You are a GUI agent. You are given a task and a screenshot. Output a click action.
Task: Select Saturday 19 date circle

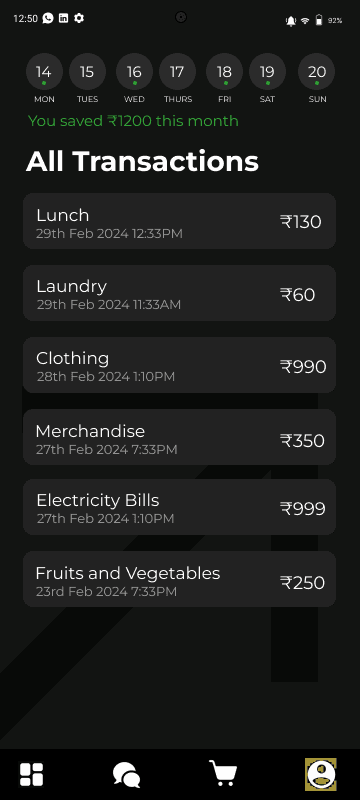[x=267, y=72]
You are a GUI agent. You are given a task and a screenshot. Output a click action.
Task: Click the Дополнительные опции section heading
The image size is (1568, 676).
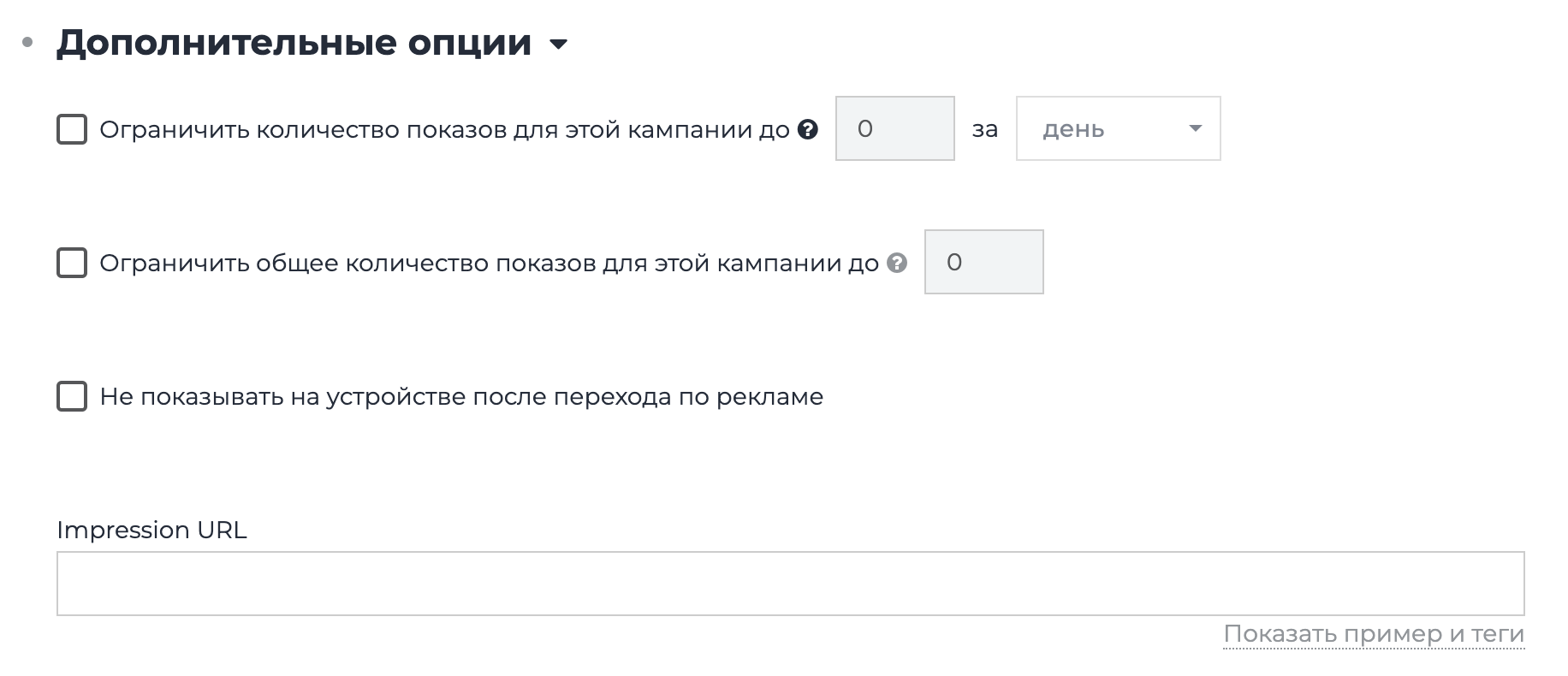(x=294, y=43)
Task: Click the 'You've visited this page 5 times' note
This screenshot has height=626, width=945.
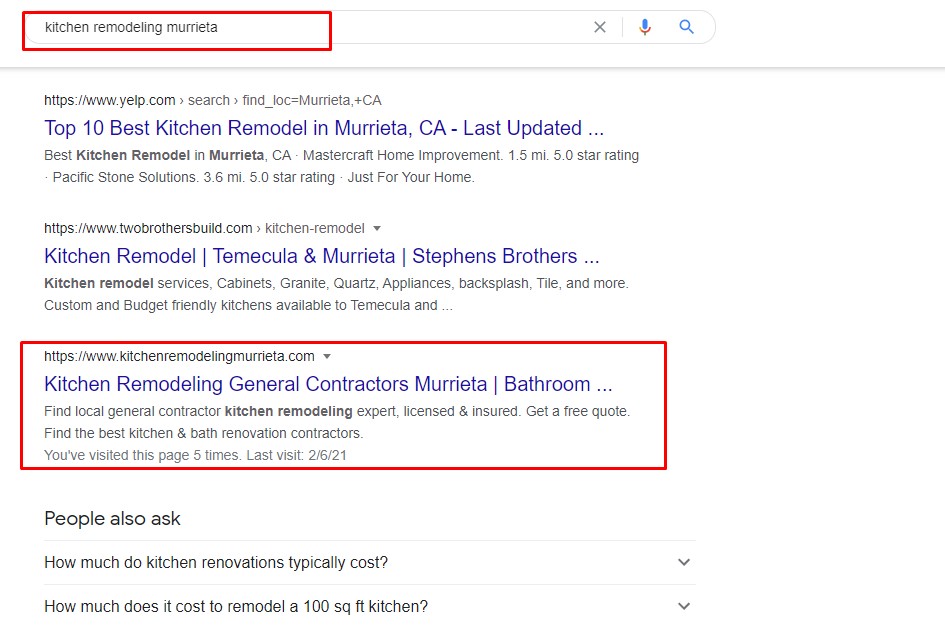Action: point(195,455)
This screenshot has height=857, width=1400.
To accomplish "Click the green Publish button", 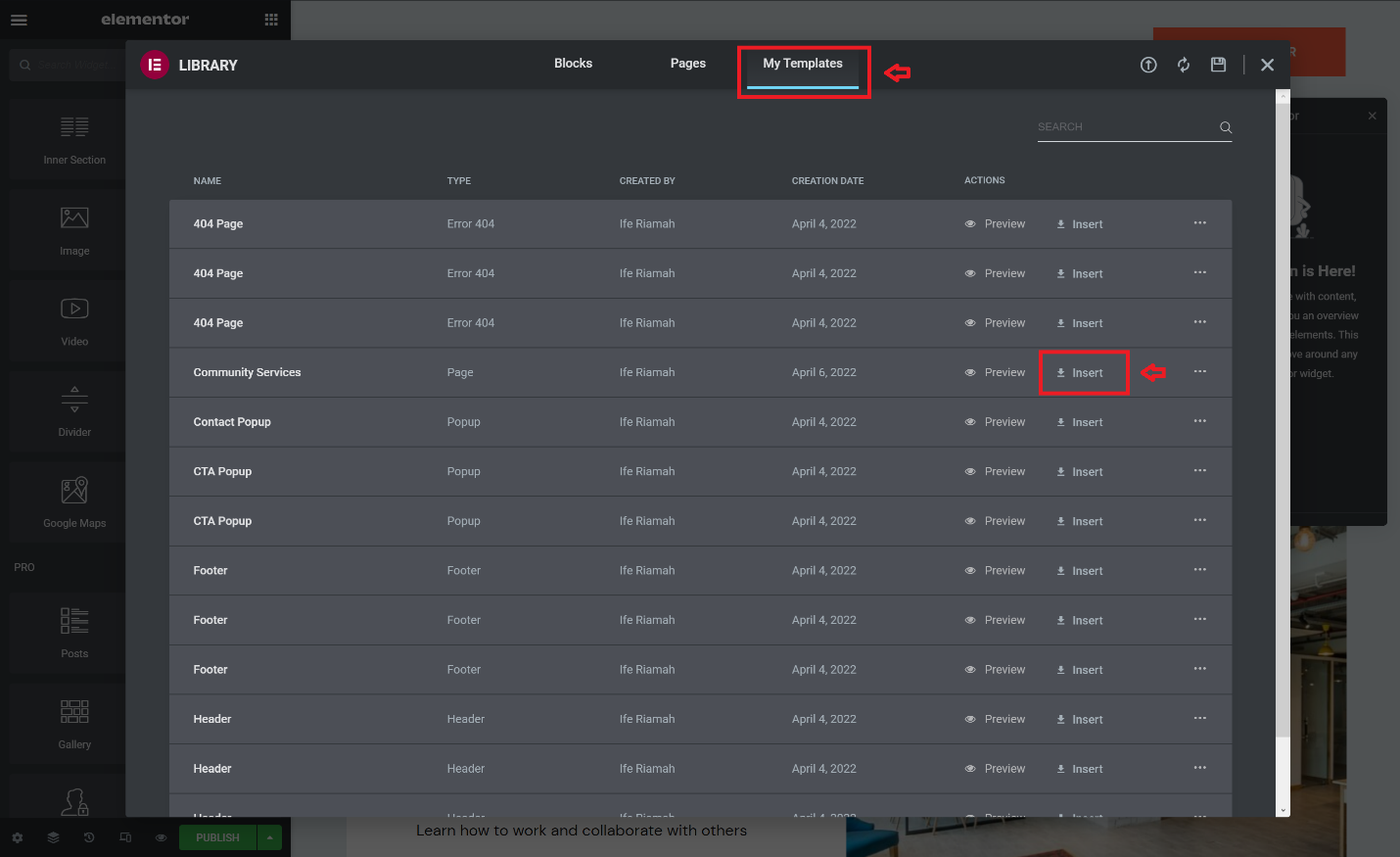I will 217,837.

§ EXERCISE INSTRUCTIONS:
Copy the listing again from its first line, stopping after the line that has "[x=267, y=72]". Keep the requests, scale every coordinate in the answers by 2.45 and round to whole numbers (halves go up), and leave out the pictures.

§ THE COMPLETED TASK:
You are a GUI agent. You are given a task and a screenshot. Output a click action.
Task: Select Saturday 19 date circle

[x=654, y=176]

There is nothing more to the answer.